Usually, Machine Learning based applications run on the cloud, this is due to the heavy computation requirements for most state-of-the-art ML models. For enterprise applications, this approach is fine since the hardware is hardly a real issue. But if a company wants to build impactful AI-based apps for the consumers, then a cloud-based system often won’t cut it. Running AI-based apps from the cloud is not only slow but also has serious privacy concerns. Also to the normal consumer, they are used to the snappiness modern mobile apps offers. They can care less whether your app is based on some SOTA models or not, if the experience cannot match the high standard they get used to, boosted by many years of modern smartphone hardware/software development. So putting the AI on the ‘Edge’, e.g. user’s phone, tablet, smart home devices will be a better way to success.

Image from Lann

Google Recorder app did a great job on this. It uses a new model called ‘**RNN transducer(RNN-T)**’ that is compact enough to reside on the phone while powerful enough to do real-time transcription. Instead of the traditional ‘pipeline’ approach, the RNN-T model uses a single neural network, end-to-end approach which is growingly more popular to solve complicated problems. Until recently, we’ve seen a lot of research progress being made on increasing the prediction performance by using bigger and bigger models, yet the opposite direction is equally important: Using as compact a model as possible to achieve similar performance so the model can be put on the edge.
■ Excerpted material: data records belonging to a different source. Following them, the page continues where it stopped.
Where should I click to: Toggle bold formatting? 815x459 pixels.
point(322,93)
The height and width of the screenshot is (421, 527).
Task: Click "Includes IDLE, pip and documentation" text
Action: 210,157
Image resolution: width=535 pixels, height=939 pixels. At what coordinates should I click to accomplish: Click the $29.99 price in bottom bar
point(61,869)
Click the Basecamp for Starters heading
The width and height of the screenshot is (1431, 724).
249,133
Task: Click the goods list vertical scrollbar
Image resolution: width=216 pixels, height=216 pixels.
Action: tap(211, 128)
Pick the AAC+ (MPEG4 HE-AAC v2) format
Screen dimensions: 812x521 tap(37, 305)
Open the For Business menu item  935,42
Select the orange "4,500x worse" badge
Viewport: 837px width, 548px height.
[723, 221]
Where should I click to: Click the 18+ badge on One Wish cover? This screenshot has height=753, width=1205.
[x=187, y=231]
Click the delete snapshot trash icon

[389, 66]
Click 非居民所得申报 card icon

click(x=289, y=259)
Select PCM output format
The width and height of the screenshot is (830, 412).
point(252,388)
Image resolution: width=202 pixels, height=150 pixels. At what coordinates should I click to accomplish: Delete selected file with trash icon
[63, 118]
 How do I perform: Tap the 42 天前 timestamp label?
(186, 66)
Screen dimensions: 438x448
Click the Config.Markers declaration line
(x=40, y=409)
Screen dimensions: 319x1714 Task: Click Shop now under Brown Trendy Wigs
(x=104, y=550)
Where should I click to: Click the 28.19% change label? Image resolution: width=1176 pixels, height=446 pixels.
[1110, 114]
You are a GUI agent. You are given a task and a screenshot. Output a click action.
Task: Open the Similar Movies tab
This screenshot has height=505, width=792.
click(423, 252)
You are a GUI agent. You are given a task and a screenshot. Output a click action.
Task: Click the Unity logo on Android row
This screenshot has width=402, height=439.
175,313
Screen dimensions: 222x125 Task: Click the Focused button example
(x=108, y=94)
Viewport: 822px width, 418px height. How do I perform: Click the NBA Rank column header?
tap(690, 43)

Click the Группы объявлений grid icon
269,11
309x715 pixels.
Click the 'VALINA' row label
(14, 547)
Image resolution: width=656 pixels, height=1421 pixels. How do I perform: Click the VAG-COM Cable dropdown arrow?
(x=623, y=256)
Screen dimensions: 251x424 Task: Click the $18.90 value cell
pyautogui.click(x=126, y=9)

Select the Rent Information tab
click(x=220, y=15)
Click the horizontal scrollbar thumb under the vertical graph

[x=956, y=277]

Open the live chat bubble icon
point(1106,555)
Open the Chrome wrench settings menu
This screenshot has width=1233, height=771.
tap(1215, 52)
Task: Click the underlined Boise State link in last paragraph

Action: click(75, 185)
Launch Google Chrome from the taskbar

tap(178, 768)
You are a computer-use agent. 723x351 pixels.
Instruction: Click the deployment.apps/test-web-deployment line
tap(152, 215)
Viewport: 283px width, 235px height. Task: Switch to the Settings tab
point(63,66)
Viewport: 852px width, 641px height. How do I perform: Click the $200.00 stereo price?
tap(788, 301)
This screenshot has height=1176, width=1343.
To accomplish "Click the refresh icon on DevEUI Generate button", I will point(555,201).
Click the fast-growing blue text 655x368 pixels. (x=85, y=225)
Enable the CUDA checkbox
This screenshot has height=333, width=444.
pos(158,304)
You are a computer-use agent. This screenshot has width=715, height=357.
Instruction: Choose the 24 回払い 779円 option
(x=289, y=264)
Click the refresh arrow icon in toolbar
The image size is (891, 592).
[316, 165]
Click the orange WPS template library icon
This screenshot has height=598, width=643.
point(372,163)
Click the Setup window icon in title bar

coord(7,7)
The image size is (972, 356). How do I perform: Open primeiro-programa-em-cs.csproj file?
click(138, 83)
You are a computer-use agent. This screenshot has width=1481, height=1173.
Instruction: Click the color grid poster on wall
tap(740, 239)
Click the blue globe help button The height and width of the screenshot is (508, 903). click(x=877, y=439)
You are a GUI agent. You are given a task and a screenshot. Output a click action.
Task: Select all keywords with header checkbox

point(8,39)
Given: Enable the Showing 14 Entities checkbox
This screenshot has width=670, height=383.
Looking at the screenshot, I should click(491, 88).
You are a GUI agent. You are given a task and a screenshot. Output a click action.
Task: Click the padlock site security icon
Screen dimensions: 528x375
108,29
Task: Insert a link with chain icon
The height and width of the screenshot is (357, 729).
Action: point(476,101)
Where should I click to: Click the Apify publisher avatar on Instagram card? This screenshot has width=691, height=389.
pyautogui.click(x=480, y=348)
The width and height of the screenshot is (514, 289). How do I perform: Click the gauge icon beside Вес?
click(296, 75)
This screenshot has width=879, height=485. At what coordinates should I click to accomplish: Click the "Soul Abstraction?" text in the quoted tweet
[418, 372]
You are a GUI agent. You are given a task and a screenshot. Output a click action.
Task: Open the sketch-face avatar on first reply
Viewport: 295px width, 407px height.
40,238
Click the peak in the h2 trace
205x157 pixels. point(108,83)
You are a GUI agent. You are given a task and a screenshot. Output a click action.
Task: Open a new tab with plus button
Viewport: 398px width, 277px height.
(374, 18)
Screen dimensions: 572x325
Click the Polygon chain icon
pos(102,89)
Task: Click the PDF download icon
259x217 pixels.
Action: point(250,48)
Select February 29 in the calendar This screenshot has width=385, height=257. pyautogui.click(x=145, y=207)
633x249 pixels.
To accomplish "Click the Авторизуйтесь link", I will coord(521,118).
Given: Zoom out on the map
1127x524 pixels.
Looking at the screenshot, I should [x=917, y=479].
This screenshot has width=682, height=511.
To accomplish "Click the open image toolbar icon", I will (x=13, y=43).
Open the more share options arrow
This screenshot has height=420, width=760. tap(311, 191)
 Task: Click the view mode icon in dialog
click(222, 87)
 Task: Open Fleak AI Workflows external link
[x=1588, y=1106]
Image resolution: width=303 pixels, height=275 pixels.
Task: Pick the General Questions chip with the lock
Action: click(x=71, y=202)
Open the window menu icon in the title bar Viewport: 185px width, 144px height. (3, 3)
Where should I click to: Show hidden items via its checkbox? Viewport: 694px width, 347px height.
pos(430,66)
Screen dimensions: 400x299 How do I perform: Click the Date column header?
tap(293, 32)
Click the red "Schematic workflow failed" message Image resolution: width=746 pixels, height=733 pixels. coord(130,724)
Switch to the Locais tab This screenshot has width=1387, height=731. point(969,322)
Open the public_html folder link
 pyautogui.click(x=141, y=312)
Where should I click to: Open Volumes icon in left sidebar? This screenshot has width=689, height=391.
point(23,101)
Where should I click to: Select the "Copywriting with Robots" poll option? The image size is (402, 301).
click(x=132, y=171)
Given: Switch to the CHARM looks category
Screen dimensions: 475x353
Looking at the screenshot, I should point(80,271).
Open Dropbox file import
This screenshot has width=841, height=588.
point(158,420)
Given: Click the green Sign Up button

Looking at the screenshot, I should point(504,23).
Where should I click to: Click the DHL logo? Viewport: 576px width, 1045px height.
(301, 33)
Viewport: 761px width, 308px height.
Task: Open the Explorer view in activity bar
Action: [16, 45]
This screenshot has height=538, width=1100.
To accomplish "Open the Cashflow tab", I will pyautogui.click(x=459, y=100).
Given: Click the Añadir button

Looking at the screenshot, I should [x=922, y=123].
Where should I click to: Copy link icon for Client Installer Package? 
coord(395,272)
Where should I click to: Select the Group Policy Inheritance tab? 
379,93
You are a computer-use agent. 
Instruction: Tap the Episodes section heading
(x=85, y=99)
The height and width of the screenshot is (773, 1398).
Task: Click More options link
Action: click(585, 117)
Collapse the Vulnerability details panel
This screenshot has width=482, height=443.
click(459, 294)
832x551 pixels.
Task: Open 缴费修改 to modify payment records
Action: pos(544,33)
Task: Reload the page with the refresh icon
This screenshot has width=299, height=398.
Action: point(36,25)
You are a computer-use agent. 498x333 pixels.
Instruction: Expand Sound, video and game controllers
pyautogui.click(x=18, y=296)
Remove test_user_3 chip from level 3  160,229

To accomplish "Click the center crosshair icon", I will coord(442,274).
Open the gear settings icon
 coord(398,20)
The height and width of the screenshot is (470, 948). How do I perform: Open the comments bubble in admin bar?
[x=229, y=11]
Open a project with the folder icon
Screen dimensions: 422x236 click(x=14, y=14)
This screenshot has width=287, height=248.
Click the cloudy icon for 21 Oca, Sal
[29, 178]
I expect more research to be done in this area when machine learning matures in the coming years.

#2 Use Different Technology Stack for Performance

Another interesting development is the introduction of Swift for TensorFlow. Created by the creator of Swift programming language, Chris Lattner. It uses open-source Swift language with TensorFlow and promises both fast development time like Python and high-level performance like C++. Fast.ai has a great introductory course on it. With ML moving more and more from research labs to commercial applications, the performance of ML models will play a much bigger role and Swift for TensorFlow has great potential on that. According to the founder of fast.ai, Jeremy Howard:
What's New in Machine Learning - WWDC 2019 - Videos - Apple Developer
*Core ML 3 has been greatly expanded to enable even more amazing, on-device machine learning capabilities in your app…*developer.apple.com

“Swift can match the performance of hand-tuned assembly code from numerical library vendors. Swift for TensorFlow is the first serious effort I’ve seen to incorporate differentiable programming deep into the heart of a widely used language that is designed from the ground up for performance”

#3 Privacy Matters

Photo by Matthew Henry on Unsplash

One of the biggest concerns for AI applications is privacy. For AI to really show value, it has to know a lot about the user, often times their personal life details people don’t feel comfortable sharing. Take audio recording as an example, you might want to record your family meeting discussing your next Christmas plan but don’t want it to be transferred onto the cloud and get 10 Christmas travel agents calling you to sell their products. This gives ‘offline’ ML apps an advantage. Since the model is deployed locally on the edge and no data need to be transferred to the cloud, the user can feel assured that their privacy can be protected. The Recorder app runs all the models on-device and makes it a bit less reluctance for people to adopt it.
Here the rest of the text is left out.